### Work item
Your answer must consist of every line from the data below that includes the word "swatch".

Dataset entries:
"""

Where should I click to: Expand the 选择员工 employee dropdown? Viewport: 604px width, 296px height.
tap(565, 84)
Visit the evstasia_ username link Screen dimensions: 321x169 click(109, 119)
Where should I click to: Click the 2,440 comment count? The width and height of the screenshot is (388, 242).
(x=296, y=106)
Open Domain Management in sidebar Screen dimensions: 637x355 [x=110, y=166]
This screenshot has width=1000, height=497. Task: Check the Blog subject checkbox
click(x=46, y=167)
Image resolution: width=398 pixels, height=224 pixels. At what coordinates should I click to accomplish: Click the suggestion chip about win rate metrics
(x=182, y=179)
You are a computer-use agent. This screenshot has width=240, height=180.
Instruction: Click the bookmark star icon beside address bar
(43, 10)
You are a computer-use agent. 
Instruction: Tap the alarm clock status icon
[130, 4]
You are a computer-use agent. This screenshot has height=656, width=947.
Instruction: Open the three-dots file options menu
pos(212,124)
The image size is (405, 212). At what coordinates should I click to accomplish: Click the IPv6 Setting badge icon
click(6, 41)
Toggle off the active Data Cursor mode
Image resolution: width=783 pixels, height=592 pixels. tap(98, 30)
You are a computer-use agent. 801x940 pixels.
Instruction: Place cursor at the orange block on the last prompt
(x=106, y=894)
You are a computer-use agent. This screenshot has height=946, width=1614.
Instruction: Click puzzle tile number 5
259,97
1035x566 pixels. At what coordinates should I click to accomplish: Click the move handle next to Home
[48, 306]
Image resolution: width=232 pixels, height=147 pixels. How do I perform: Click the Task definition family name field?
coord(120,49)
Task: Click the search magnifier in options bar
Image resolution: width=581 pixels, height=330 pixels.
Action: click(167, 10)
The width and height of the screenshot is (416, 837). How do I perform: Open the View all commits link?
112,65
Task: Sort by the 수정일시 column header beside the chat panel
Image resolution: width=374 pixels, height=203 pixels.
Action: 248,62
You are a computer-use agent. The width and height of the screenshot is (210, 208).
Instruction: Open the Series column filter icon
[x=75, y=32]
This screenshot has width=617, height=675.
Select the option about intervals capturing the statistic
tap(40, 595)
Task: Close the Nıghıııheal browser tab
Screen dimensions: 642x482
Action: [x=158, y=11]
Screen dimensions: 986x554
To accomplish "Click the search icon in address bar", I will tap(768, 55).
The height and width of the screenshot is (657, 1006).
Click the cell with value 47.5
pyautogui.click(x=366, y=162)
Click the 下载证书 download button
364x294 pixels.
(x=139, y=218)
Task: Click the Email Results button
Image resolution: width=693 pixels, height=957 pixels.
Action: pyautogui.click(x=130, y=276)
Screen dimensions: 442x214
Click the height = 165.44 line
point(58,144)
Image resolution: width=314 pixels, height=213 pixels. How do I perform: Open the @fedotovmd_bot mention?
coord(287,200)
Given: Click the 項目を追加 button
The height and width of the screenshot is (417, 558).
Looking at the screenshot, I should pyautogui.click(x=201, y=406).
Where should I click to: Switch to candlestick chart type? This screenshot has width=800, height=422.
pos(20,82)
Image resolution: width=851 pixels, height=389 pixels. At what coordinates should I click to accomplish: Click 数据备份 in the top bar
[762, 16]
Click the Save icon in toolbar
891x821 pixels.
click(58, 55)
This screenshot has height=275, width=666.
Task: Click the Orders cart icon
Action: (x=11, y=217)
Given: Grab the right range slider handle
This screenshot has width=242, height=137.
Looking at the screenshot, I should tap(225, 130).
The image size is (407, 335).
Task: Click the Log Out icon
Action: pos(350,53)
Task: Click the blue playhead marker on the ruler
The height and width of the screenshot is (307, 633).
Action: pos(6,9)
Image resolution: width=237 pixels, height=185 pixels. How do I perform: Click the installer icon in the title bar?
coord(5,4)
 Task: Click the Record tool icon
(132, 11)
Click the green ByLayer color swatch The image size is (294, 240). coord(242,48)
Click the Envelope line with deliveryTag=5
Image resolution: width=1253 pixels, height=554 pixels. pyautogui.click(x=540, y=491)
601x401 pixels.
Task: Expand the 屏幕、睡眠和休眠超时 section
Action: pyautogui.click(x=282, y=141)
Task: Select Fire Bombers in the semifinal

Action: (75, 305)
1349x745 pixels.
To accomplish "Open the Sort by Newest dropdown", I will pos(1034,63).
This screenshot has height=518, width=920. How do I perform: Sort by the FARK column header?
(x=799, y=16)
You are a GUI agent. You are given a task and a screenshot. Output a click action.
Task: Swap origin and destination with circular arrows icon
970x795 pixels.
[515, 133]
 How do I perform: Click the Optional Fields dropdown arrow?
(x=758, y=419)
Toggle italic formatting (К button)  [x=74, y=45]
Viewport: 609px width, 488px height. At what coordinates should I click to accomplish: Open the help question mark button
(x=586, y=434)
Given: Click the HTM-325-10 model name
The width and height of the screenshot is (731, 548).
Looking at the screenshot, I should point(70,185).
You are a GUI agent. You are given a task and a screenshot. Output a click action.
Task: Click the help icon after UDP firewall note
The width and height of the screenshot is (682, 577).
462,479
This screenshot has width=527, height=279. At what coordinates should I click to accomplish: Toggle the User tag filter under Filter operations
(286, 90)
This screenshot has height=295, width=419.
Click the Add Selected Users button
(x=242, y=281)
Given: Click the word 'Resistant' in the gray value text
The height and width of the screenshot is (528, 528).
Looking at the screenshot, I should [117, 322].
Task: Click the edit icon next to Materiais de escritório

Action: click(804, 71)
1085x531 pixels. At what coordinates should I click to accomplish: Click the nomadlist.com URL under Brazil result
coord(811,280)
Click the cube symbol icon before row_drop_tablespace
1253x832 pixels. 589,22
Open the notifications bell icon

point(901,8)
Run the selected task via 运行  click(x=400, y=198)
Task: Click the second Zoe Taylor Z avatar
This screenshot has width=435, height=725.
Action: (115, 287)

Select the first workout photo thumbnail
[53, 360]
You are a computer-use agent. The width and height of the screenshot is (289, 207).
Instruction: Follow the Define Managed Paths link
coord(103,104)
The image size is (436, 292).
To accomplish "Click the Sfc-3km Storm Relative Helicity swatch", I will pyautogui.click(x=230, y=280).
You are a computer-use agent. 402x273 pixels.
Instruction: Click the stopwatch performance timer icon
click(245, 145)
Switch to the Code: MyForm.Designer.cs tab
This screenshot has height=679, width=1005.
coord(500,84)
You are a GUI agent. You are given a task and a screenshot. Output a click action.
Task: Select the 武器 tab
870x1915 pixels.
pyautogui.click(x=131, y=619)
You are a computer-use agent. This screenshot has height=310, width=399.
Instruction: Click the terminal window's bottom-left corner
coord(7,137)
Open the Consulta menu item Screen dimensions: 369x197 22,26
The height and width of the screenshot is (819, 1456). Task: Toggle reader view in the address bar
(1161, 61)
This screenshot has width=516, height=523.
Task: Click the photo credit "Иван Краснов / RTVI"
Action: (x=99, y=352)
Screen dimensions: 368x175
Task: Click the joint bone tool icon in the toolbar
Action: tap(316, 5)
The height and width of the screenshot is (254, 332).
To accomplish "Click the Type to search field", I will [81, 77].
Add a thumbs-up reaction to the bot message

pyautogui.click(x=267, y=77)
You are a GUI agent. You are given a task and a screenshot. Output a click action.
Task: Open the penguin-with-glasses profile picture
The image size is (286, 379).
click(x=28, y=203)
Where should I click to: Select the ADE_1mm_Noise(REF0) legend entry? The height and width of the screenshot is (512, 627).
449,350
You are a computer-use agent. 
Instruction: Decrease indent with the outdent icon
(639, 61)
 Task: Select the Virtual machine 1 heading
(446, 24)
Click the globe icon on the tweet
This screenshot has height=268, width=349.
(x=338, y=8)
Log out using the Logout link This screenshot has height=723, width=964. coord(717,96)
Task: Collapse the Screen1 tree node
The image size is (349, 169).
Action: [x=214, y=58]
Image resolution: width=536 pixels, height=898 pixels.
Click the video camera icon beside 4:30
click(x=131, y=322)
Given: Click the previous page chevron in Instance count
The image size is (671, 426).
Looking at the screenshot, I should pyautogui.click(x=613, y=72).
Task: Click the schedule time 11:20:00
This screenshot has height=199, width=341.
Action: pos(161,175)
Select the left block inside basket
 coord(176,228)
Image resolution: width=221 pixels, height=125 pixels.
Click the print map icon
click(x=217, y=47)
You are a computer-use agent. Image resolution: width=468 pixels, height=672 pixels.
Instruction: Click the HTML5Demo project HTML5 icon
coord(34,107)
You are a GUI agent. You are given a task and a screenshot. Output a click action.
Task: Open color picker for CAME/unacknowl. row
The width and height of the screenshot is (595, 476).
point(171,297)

"""

### Output for this exercise
Click the green ByLayer color swatch The image size is (294, 240). coord(242,48)
To accomplish "Click the Sfc-3km Storm Relative Helicity swatch", I will pyautogui.click(x=230, y=280).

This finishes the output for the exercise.